### WHAT THIS TASK INVOLVES
Reproduce exactly, and only, the lines running from the start of the entries below to the line containing "Open the Table".

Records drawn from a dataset
◇ ◇ ◇ ◇ ◇
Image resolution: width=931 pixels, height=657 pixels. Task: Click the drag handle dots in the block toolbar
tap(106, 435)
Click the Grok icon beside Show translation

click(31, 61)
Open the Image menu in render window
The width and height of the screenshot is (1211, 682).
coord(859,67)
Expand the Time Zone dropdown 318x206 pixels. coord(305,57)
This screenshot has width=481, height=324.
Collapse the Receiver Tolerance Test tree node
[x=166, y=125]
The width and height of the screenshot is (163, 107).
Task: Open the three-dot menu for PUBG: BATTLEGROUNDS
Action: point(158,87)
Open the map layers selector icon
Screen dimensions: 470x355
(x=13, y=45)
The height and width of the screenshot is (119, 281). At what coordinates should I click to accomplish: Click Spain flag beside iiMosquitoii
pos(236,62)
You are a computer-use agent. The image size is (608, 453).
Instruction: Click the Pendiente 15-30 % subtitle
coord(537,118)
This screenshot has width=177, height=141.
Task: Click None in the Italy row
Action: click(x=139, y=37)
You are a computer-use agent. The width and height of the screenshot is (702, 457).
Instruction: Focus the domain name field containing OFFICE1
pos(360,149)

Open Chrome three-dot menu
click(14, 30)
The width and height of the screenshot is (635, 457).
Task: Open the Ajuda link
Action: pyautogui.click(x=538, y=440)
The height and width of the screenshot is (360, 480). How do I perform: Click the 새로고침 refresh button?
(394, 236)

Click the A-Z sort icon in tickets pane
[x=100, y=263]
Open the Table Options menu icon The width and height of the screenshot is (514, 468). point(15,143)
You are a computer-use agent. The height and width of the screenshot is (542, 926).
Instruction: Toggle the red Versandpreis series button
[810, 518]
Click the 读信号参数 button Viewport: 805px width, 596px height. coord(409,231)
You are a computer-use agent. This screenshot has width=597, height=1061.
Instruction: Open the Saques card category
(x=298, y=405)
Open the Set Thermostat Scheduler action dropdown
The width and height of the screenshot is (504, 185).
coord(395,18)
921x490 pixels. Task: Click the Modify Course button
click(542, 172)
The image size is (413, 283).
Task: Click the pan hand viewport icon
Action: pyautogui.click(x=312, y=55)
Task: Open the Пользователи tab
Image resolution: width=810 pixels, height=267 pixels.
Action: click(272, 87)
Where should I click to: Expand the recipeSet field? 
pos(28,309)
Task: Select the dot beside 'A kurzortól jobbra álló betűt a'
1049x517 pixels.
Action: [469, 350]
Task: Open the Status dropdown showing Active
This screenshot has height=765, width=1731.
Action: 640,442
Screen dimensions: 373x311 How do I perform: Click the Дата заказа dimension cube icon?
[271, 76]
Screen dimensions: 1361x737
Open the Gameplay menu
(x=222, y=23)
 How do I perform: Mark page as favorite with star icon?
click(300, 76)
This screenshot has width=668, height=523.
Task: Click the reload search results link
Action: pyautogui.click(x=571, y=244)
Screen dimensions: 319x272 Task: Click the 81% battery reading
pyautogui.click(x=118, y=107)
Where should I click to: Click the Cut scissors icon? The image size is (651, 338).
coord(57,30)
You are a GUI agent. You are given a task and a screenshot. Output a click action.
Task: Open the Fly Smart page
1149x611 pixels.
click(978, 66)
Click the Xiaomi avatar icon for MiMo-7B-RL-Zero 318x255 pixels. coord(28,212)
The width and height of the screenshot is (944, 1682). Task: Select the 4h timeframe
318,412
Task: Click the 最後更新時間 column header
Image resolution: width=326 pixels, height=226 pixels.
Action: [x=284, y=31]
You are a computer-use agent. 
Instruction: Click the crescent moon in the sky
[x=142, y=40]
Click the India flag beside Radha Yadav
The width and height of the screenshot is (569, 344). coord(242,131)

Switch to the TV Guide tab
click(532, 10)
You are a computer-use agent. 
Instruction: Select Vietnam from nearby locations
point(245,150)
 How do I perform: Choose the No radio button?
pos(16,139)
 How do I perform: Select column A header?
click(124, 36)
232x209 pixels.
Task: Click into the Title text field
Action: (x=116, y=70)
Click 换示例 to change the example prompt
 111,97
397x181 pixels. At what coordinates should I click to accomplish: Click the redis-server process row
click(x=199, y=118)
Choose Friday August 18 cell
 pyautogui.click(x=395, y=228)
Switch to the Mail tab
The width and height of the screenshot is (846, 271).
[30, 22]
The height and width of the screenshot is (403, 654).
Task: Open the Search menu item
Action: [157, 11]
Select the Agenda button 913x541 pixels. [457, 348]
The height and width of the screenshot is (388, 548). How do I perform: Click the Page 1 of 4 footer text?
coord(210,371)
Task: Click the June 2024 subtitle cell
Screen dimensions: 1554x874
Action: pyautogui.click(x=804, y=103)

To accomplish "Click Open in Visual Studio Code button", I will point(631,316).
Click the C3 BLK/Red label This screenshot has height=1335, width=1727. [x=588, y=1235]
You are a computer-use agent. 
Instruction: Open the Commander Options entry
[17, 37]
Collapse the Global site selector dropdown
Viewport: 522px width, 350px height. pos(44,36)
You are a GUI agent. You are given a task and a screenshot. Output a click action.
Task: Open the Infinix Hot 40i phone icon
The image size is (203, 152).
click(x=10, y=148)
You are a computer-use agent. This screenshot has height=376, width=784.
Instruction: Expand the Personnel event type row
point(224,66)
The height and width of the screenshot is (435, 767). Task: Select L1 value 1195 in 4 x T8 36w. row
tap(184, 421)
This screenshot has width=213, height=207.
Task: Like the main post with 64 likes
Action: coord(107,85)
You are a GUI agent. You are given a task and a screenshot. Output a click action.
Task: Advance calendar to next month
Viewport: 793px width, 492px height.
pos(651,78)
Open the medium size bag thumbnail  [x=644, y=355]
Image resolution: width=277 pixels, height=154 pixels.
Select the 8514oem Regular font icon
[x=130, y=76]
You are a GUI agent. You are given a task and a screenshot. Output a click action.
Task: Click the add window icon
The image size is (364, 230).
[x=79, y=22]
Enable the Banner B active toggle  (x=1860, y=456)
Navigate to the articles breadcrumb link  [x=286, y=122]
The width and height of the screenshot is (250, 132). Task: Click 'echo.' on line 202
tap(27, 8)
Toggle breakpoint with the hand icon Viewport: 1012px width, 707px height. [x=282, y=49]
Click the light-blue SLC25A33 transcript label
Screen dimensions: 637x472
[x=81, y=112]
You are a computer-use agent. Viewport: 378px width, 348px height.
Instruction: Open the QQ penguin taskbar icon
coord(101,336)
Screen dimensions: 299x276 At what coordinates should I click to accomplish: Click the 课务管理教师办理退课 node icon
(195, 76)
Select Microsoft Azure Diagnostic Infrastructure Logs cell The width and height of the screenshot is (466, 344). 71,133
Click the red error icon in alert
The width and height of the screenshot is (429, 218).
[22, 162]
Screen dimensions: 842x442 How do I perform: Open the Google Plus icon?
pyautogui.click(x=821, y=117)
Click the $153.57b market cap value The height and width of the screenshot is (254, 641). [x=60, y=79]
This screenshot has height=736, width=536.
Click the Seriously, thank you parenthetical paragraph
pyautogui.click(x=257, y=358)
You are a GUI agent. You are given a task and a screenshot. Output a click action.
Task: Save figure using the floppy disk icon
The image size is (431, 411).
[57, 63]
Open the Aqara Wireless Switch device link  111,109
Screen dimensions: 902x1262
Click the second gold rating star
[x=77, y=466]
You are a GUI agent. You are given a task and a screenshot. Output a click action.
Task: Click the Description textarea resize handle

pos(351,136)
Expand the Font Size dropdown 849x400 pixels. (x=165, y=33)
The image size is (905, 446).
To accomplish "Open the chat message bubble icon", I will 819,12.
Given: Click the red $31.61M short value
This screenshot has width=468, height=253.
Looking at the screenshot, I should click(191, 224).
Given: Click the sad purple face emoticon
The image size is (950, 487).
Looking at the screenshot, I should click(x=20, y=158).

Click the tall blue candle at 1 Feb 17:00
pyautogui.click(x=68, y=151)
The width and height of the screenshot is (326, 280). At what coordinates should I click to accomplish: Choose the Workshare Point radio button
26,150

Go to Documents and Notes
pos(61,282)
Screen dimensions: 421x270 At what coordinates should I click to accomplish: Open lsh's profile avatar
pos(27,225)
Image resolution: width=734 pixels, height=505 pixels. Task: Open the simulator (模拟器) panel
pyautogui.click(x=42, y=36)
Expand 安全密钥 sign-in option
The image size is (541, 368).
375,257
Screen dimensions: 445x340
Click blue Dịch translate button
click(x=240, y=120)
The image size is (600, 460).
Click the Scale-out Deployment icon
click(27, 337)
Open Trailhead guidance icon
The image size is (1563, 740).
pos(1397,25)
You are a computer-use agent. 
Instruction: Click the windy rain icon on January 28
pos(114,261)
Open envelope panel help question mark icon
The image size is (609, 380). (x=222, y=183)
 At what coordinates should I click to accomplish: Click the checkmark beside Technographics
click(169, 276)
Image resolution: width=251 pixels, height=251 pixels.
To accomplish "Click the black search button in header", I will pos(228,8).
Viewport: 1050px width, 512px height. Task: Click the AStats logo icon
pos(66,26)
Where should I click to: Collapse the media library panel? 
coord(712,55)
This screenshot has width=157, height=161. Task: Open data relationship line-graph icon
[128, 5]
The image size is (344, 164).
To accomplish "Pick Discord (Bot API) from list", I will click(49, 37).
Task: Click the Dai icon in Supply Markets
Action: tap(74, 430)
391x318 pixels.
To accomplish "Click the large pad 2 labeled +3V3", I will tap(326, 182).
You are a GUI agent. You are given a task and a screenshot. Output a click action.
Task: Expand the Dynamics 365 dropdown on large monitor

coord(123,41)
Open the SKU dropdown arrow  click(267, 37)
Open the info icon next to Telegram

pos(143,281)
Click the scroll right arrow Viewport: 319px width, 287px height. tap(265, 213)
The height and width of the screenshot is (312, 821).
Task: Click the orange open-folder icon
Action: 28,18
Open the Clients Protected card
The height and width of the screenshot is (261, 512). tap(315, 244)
◇ ◇ ◇ ◇ ◇
### RESPONSE TO THIS TASK
Image resolution: width=931 pixels, height=657 pixels. Task: Click the drag handle dots in the block toolbar
tap(106, 435)
Click the Grok icon beside Show translation

click(31, 61)
Open the Image menu in render window
The width and height of the screenshot is (1211, 682).
coord(859,67)
Expand the Time Zone dropdown 318x206 pixels. coord(305,57)
This screenshot has width=481, height=324.
Collapse the Receiver Tolerance Test tree node
[x=166, y=125]
The width and height of the screenshot is (163, 107).
Task: Open the three-dot menu for PUBG: BATTLEGROUNDS
Action: point(158,87)
Open the map layers selector icon
Screen dimensions: 470x355
(x=13, y=45)
The height and width of the screenshot is (119, 281). At what coordinates should I click to accomplish: Click Spain flag beside iiMosquitoii
pos(236,62)
You are a computer-use agent. The image size is (608, 453).
Instruction: Click the Pendiente 15-30 % subtitle
coord(537,118)
This screenshot has width=177, height=141.
Task: Click None in the Italy row
Action: click(x=139, y=37)
You are a computer-use agent. The width and height of the screenshot is (702, 457).
Instruction: Focus the domain name field containing OFFICE1
pos(360,149)

Open Chrome three-dot menu
click(14, 30)
The width and height of the screenshot is (635, 457).
Task: Open the Ajuda link
Action: pyautogui.click(x=538, y=440)
The height and width of the screenshot is (360, 480). How do I perform: Click the 새로고침 refresh button?
(394, 236)

Click the A-Z sort icon in tickets pane
[x=100, y=263]
Open the Table Options menu icon The width and height of the screenshot is (514, 468). point(15,143)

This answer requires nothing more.